Mais connaître le football africain n’est pas tout. Il y a mieux, bien sûr, et la dernière liste de présélectionnés fait transparaître une clairvoyance peu commune de la part d’un technicien qui a eu à peine le temps de s’acclimater à son nouvel environnement. Sur la foi de cette liste, on peut dire tout de suite que M. Pfister a vite compris, et c’est terrible de le dire, que l’avenir du football camerounais ne se trouve pas vraiment au Cameroun.
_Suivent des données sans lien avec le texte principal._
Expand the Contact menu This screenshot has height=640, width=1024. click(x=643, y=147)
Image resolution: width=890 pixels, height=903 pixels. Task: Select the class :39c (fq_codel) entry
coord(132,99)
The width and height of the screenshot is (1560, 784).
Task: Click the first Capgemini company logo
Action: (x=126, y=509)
C’est pourtant clair depuis de longues années qu’il y a peu à espérer d’un environnement aussi lamentable que celui de notre football. Avant, on pouvait toujours compter sur l’éclosion accidentelle d’un Milla ou d’un Abéga des terrains vagues de Douala ou de Yaoundé. Il n’existe plus de terrain vague dans aucune agglomération du pays. Les écoles de football, en revanche, font florès, un peu comme les nouvelles églises qui promettent un miracle, une guérison ou un enrichissement immédiats. On n’attend plus le Royaume que nous promettait le bon vieux christianisme fait d’ascèse, d’abnégation, d’amour et de travail ; on va à l’école de foot pour devenir tout de suite Samuel Eto’o. Sans grand investissement, sans culture du travail, sans engagement personnel. C’est nous ça, les Camerounais.
Le vieux coach a vite compris qu’il n’y a rien à attendre de Mbouda ou du côté de Nanga Eboko. Il s’est lancé dans la chasse des Camerounais accidentels des championnats européens. Ces garçons qui ont des noms composés, vaguement de chez nous, et auxquels on prédit de très grandes choses. Des Camerounais, les Choupo, les N’Gog, les Matip et bien d’autres ? Peut-être, mais qui n’ont aucun atome crochu avec nous et que nous n’intéressons absolument pas. Comment leur en vouloir, vraiment ?
Les meilleurs de ces garçons-là ne viendront jamais jouer avec nous. M. Pfister le sait. Lorsqu’on se fait snober pendant des années par des plombiers comme Assou-Ekoto, on révise ses ambitions à la baisse face à des diamants annoncés comme Choupo. Mais abandonner ? Jamais, bien sûr. Le vieux monsieur a sans doute senti, comme moi, une évolution vertueuse prendre corps sous la forme d’un « ntong » qui nous avait abandonnés depuis les années Leroy. Nous avons bien eu Mboma, non ?
Alors, laissons nos Lions entre les mains d’un vieillard retors et pas bête et du « ntong ». C’est une ambition qui vaut bien une autre, et ce n’est pas totalement négatif.